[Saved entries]

+ + + + +

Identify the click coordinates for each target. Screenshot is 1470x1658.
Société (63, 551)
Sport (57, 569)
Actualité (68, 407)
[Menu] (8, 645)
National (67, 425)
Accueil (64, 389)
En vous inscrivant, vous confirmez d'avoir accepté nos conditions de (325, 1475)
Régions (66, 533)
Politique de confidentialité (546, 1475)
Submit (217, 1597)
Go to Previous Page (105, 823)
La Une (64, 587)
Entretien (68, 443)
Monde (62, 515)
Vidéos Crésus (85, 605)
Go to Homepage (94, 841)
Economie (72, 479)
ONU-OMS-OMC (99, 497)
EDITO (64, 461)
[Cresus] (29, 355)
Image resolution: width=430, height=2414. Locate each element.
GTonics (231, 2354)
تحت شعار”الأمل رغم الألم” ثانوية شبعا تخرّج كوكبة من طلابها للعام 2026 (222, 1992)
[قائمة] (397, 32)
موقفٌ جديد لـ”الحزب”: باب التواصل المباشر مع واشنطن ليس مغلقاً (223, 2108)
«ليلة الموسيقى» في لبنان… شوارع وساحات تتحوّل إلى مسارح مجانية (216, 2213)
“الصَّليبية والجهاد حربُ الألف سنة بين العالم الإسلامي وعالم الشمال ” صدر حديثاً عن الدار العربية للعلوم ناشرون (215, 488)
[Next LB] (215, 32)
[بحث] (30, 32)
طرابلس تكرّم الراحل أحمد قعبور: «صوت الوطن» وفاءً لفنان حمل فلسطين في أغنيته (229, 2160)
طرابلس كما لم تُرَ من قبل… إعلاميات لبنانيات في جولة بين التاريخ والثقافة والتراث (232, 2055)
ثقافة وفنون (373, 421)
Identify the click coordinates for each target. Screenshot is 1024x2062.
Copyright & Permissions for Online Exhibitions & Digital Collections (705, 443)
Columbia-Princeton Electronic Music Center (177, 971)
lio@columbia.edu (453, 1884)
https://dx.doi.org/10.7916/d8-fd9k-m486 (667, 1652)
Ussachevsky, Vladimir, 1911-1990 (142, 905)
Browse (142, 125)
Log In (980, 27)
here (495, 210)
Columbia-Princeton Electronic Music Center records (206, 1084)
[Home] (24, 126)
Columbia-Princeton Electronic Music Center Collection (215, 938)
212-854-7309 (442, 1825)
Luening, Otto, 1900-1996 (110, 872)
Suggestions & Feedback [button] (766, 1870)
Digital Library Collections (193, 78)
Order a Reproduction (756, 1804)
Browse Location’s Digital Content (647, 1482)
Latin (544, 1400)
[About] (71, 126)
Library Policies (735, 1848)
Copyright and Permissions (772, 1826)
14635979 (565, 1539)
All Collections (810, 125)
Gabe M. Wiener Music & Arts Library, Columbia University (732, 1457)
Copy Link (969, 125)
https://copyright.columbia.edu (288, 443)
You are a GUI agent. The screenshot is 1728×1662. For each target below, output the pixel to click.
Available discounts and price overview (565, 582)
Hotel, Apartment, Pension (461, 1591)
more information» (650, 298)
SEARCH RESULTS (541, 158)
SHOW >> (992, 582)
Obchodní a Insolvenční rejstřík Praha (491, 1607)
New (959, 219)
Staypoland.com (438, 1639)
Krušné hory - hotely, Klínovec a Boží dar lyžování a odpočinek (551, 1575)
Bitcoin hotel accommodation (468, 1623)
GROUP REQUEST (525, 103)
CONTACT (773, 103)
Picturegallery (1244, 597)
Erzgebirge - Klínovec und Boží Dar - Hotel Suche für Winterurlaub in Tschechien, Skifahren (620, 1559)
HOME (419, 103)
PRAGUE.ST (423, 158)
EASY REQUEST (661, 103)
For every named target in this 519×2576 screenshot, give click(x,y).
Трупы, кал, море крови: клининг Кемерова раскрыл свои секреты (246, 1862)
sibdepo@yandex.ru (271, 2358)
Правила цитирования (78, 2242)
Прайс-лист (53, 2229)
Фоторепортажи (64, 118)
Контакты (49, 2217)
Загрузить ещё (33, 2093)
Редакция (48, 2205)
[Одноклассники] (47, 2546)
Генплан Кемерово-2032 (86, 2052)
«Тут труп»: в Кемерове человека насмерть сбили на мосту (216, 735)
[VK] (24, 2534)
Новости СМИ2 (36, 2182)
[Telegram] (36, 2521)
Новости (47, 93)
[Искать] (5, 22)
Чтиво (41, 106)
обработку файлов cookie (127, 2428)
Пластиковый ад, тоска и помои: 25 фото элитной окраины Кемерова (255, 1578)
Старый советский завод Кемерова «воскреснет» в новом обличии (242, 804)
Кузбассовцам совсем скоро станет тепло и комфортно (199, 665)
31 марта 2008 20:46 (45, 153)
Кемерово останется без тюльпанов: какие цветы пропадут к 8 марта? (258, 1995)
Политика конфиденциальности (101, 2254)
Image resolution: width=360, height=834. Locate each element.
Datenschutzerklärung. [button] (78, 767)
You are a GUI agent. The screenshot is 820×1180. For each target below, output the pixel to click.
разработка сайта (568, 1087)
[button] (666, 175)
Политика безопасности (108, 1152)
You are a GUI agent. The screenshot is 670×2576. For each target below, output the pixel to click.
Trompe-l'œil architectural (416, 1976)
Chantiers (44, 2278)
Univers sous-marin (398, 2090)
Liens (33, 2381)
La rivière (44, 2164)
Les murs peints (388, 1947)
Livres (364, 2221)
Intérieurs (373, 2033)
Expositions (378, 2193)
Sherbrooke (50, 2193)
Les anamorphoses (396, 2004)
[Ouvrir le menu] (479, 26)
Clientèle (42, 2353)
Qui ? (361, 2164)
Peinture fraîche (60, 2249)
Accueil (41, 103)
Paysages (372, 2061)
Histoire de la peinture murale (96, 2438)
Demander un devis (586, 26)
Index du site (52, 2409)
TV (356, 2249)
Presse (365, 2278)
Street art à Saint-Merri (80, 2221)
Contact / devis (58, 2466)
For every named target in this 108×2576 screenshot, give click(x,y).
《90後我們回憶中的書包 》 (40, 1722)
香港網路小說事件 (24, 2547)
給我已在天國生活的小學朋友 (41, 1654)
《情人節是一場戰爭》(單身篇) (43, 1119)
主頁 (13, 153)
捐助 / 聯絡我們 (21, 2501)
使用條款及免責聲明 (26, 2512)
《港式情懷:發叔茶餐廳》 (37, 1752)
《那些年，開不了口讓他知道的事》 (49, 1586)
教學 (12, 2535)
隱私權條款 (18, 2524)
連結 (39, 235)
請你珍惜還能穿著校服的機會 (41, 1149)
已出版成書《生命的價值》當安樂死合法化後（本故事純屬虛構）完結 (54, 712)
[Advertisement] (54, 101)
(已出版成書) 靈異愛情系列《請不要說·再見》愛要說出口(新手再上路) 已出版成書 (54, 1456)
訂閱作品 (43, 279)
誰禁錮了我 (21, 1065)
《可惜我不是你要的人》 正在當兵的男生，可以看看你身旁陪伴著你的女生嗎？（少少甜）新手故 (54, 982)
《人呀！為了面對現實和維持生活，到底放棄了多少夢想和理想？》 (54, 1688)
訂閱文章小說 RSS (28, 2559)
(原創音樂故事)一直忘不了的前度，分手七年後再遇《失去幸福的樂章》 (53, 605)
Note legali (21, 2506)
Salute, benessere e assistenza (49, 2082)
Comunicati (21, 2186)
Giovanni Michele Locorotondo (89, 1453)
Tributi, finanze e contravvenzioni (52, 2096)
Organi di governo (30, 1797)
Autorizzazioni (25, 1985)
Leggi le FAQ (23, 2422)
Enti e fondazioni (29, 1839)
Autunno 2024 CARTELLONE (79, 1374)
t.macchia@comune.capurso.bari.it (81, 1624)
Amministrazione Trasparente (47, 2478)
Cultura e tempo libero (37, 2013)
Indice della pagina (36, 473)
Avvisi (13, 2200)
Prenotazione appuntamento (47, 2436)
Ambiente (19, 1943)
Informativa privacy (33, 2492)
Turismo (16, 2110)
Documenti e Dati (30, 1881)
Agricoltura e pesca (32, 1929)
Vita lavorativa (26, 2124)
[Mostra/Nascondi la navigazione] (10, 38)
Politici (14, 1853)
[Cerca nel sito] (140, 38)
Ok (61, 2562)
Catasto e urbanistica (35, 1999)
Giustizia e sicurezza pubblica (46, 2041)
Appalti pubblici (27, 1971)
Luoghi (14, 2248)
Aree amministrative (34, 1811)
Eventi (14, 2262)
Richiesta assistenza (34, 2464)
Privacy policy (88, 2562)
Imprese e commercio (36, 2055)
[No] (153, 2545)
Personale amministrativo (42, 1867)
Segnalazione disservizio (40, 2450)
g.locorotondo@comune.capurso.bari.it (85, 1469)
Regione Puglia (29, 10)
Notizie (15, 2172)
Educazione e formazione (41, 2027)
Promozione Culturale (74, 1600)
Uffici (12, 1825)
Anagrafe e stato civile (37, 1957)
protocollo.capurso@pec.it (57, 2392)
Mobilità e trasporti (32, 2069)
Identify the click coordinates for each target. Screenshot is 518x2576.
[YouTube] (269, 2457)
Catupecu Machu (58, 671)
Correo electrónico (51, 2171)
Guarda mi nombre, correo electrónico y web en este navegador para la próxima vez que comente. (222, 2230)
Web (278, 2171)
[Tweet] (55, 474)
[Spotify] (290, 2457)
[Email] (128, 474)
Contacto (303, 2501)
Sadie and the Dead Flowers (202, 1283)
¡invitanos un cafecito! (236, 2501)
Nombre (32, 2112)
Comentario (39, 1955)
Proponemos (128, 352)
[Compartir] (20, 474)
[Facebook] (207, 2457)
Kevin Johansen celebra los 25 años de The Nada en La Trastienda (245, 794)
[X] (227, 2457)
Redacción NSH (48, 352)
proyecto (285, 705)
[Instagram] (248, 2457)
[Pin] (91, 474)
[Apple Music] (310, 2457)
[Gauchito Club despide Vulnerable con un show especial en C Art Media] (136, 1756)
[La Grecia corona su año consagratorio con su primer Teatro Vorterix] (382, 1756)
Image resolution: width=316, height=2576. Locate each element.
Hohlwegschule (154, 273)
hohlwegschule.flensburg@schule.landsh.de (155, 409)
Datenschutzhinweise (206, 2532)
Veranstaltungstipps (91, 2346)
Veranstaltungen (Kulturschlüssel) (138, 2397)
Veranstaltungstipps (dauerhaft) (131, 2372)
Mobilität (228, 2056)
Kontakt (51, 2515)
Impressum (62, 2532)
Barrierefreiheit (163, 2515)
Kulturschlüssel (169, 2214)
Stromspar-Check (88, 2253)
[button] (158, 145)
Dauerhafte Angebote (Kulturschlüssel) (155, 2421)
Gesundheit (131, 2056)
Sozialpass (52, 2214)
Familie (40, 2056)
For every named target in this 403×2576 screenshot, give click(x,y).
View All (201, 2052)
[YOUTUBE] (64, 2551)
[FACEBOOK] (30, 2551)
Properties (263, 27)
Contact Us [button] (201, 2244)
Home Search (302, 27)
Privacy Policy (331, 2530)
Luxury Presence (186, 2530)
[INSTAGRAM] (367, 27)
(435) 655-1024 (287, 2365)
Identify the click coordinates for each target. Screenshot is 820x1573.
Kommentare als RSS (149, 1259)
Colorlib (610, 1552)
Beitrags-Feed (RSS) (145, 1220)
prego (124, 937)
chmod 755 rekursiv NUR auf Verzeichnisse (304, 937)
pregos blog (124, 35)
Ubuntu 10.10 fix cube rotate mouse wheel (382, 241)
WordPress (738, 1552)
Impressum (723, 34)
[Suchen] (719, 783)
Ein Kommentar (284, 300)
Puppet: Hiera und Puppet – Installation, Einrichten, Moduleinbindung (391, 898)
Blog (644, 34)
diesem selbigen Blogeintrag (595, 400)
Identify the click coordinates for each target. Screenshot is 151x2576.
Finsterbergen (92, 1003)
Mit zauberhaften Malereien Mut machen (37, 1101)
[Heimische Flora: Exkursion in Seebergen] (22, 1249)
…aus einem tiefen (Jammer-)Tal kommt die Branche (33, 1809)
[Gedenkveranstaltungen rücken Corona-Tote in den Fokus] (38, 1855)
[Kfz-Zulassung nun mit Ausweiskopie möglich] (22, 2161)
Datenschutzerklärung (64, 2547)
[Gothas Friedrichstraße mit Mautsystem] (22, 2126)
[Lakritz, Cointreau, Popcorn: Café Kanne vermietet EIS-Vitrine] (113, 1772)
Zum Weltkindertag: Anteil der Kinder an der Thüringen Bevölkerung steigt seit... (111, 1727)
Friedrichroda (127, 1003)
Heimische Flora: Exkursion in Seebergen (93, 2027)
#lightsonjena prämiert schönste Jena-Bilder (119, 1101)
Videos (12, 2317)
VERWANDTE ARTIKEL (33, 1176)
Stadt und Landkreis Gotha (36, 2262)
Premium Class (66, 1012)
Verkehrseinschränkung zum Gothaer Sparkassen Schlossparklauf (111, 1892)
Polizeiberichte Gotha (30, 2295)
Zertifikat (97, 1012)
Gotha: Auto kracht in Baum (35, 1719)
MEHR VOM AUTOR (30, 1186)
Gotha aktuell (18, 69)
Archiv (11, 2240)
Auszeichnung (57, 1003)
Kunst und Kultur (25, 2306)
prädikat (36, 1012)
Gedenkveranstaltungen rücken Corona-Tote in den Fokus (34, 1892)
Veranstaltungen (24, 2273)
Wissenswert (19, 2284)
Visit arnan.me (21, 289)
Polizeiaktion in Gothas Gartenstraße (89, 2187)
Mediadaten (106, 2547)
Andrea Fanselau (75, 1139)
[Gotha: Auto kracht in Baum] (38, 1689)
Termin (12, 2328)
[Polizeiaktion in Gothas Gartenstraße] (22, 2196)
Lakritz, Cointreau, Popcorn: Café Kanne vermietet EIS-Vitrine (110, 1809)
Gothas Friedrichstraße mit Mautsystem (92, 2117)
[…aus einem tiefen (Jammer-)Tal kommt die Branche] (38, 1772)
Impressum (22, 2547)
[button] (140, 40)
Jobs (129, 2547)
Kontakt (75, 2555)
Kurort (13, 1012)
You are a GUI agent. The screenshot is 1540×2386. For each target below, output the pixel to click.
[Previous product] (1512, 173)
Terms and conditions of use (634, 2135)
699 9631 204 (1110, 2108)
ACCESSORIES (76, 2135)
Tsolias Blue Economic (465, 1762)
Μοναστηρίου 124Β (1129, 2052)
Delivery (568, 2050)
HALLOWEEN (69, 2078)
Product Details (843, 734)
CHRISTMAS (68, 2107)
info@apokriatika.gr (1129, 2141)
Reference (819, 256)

+ + + + +

### The task
Write out exactly the lines that fall from the line with "Prenotazione appuntamento (47, 2436)" to the line with "Redacción NSH (48, 352)" in the records above, keeping both ends.

### Solution for this task
Prenotazione appuntamento (47, 2436)
Ambiente (19, 1943)
Informativa privacy (33, 2492)
Turismo (16, 2110)
Documenti e Dati (30, 1881)
Agricoltura e pesca (32, 1929)
Vita lavorativa (26, 2124)
[Mostra/Nascondi la navigazione] (10, 38)
Politici (14, 1853)
[Cerca nel sito] (140, 38)
Ok (61, 2562)
Catasto e urbanistica (35, 1999)
Giustizia e sicurezza pubblica (46, 2041)
Appalti pubblici (27, 1971)
Luoghi (14, 2248)
Aree amministrative (34, 1811)
Eventi (14, 2262)
Richiesta assistenza (34, 2464)
Privacy policy (88, 2562)
Imprese e commercio (36, 2055)
[No] (153, 2545)
Personale amministrativo (42, 1867)
Segnalazione disservizio (40, 2450)
g.locorotondo@comune.capurso.bari.it (85, 1469)
Regione Puglia (29, 10)
Notizie (15, 2172)
Educazione e formazione (41, 2027)
Promozione Culturale (74, 1600)
Uffici (12, 1825)
Anagrafe e stato civile (37, 1957)
protocollo.capurso@pec.it (57, 2392)
Mobilità e trasporti (32, 2069)
Identify the click coordinates for each target. Screenshot is 518x2576.
[YouTube] (269, 2457)
Catupecu Machu (58, 671)
Correo electrónico (51, 2171)
Guarda mi nombre, correo electrónico y web en este navegador para la próxima vez que comente. (222, 2230)
Web (278, 2171)
[Tweet] (55, 474)
[Spotify] (290, 2457)
[Email] (128, 474)
Contacto (303, 2501)
Sadie and the Dead Flowers (202, 1283)
¡invitanos un cafecito! (236, 2501)
Nombre (32, 2112)
Comentario (39, 1955)
Proponemos (128, 352)
[Compartir] (20, 474)
[Facebook] (207, 2457)
Kevin Johansen celebra los 25 años de The Nada en La Trastienda (245, 794)
[X] (227, 2457)
Redacción NSH (48, 352)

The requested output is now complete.